Abweichend gestaltet wurde das Erdgeschoß, dem mit Foyerbereich und Saalzugang eine andere Funktion zukommt. Das einzige repräsentative Element der Fassade ist die dreiachsige Pfeilerloggia, die den Eingang ins Vestibül markiert. Das gestalterische Prinzip des Ablesbarmachens von Raumfunktionen an den entsprechenden Fassadenabschnilten ist ein grundlegendes Prinzip der Moderne, das vielfach theoretisch formuliert und auch in die Baupraxis umgesetzt wurde.

 

Als Assistent von Peter Behrens an der Wiener Akademie (1919-1924) war Wilhelm Baumgarten mit diesem Prinzip eng vertraut. Die moderne Architektur war ein bedeutender Identifikationsparameter der 1918 gegründeten Tschechoslowakei. Sie signalisierte Aufbruch, Fortschrittlichkeit, wirtschaftlichen Aufschwung und verbesserte Lebensbedingungen und spiegelte sich im Werk zahlreicher, vor allem in Brünn und Prag aktiver Architekten, wie Bohuslav Fuchs, Ludvik Kysela, Vladmiir Karfik u.a., wider. Einige Bauten tschechischer Institutionen in Wien, wie die Komensky-Schule in Wien und das ggst. Objekt, aber auch das (nicht mehr bestehende) Gebäude des tschechischen Sportvereins "Sokoi" in Wien bedienten sich betont moderner Gestaltungselemente. Es kann daher angenommen werden, dass die architektonische Moderne auch in Wien als Symbol der als modern empfundenden, neuen tschechoslowakischen Identität eingesetzt wurde.

 

Die Aufträge an Baumgarten/Hofbauer hängen wohl mit Baumgartens Herkunft aus der Tschechoslowakei zusammen.
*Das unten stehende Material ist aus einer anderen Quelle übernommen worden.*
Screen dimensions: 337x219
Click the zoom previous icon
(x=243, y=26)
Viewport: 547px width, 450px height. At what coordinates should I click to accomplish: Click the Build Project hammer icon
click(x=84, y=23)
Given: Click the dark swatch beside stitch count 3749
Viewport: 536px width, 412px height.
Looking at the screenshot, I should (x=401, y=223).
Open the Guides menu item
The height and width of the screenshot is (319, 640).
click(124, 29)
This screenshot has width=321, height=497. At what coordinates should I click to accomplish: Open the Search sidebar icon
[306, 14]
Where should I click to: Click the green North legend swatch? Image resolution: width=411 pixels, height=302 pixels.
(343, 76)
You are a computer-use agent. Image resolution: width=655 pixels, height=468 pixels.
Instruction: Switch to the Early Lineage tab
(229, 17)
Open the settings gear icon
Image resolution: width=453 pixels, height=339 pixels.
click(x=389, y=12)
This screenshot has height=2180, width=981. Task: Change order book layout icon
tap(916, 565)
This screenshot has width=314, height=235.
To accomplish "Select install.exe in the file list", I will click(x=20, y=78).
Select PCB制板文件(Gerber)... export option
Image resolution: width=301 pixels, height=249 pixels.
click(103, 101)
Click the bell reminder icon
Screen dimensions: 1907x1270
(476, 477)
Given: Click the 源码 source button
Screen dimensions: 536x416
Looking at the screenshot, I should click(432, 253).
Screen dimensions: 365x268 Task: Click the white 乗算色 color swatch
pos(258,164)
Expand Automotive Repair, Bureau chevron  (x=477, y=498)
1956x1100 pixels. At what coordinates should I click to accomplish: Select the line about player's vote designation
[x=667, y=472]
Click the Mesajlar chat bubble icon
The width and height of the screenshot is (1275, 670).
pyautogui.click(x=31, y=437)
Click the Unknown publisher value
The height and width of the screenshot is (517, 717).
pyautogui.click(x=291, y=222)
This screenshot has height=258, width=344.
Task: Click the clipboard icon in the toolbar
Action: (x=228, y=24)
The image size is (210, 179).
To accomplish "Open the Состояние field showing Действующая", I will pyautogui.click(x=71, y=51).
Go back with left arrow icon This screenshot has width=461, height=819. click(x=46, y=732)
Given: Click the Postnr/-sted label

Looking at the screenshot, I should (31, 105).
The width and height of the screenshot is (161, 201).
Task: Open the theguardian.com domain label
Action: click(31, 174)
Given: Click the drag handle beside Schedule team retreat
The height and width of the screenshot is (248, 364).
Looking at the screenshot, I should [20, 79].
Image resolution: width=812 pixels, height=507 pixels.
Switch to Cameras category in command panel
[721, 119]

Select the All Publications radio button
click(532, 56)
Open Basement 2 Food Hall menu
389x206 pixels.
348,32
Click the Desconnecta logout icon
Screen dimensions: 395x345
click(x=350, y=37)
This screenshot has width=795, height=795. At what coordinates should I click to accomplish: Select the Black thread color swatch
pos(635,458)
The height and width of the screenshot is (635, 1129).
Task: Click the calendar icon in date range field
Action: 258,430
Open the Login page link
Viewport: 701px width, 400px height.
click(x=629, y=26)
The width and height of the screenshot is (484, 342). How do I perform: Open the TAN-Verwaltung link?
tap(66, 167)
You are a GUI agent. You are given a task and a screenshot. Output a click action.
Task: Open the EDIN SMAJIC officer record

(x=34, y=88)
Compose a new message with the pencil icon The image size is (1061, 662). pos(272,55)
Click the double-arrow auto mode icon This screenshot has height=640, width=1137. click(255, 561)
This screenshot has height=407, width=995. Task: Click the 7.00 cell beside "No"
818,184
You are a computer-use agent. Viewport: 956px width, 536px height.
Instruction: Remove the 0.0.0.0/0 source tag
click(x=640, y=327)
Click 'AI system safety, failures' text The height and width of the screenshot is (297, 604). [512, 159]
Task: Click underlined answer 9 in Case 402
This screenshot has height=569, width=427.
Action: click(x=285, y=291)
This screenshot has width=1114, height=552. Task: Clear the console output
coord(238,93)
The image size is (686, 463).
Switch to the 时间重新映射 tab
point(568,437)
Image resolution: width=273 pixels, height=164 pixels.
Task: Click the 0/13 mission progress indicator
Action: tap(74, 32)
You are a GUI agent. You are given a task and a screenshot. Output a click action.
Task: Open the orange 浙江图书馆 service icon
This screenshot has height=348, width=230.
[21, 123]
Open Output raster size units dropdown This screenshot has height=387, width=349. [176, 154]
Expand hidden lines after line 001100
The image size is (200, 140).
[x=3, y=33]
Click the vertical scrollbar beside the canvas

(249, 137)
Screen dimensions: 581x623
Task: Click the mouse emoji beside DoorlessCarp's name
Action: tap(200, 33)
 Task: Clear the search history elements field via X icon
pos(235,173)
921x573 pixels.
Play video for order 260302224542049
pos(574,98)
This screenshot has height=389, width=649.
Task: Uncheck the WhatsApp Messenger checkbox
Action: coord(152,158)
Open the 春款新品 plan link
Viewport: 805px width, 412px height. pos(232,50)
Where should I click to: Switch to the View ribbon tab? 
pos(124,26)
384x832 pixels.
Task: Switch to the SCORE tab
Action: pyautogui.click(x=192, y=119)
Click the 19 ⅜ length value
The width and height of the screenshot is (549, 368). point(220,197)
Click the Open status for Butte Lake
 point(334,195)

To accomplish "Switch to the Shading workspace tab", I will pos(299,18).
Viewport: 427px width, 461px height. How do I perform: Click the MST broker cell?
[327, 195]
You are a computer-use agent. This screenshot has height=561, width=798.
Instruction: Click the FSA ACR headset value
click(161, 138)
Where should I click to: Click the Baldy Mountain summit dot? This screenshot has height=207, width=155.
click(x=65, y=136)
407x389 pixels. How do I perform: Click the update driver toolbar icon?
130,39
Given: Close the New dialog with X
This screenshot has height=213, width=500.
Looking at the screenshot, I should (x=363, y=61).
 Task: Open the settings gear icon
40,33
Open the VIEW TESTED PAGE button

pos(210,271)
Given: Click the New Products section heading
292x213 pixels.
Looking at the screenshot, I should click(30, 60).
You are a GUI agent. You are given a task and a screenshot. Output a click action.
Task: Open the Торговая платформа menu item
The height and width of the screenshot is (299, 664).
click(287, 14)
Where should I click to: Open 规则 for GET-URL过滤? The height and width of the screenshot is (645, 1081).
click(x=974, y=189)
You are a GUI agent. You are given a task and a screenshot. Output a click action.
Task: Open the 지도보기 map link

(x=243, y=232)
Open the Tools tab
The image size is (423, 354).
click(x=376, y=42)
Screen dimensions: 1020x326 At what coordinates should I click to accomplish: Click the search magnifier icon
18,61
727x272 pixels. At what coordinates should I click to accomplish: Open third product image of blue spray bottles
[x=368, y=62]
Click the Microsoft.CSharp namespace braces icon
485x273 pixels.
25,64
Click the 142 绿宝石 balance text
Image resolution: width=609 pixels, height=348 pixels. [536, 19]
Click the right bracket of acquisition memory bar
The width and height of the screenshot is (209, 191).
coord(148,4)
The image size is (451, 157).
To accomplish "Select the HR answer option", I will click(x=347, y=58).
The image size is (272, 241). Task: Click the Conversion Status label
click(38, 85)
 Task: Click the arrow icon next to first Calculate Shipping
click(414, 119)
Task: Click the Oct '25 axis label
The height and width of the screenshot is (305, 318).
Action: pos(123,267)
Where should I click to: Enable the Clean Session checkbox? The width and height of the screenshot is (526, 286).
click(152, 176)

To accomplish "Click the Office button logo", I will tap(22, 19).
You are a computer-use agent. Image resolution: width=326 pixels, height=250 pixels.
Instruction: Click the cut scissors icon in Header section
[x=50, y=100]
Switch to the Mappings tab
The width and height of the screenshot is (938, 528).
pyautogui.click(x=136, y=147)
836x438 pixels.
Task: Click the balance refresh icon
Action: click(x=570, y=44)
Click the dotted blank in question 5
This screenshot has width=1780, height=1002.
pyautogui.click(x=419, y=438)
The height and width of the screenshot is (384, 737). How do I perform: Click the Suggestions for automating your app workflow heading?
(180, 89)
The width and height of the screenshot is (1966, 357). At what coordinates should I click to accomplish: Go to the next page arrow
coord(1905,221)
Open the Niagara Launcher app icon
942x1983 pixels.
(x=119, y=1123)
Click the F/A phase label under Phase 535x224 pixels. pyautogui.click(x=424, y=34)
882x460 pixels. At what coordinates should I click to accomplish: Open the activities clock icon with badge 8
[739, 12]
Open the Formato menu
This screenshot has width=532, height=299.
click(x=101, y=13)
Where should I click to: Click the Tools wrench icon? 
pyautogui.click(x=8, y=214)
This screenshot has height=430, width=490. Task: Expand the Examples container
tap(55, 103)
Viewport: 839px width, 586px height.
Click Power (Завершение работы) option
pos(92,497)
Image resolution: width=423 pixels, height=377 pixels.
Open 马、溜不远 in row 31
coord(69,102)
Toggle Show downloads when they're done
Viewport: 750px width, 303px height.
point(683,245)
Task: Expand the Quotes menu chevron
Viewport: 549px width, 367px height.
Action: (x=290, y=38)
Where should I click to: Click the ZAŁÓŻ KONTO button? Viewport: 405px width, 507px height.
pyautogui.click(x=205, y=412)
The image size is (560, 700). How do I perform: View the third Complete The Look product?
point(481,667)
Er war 1885 in SumperklMährisch-Schönberg geboren worden und war mit hoher Wahrscheinlichkeit mit der damals aktuellen tschechischen Architektur vertraut, wobei ein gewisser Einfluss der Arbeiten Vladimir Karfiks möglich scheint. Dadurch hat das gegenständliche Objekt hohen Stellenwert in der Wiener Architekturgeschichte - als fortschrittliche Arbeit eines Wiener Büros im Sinn des Neuen Bauens, die zugleich eine Referenz an die tschechische Moderne und ihren Signal- und Symbolwert für die Wiener Tschechen um 1930 darstellt.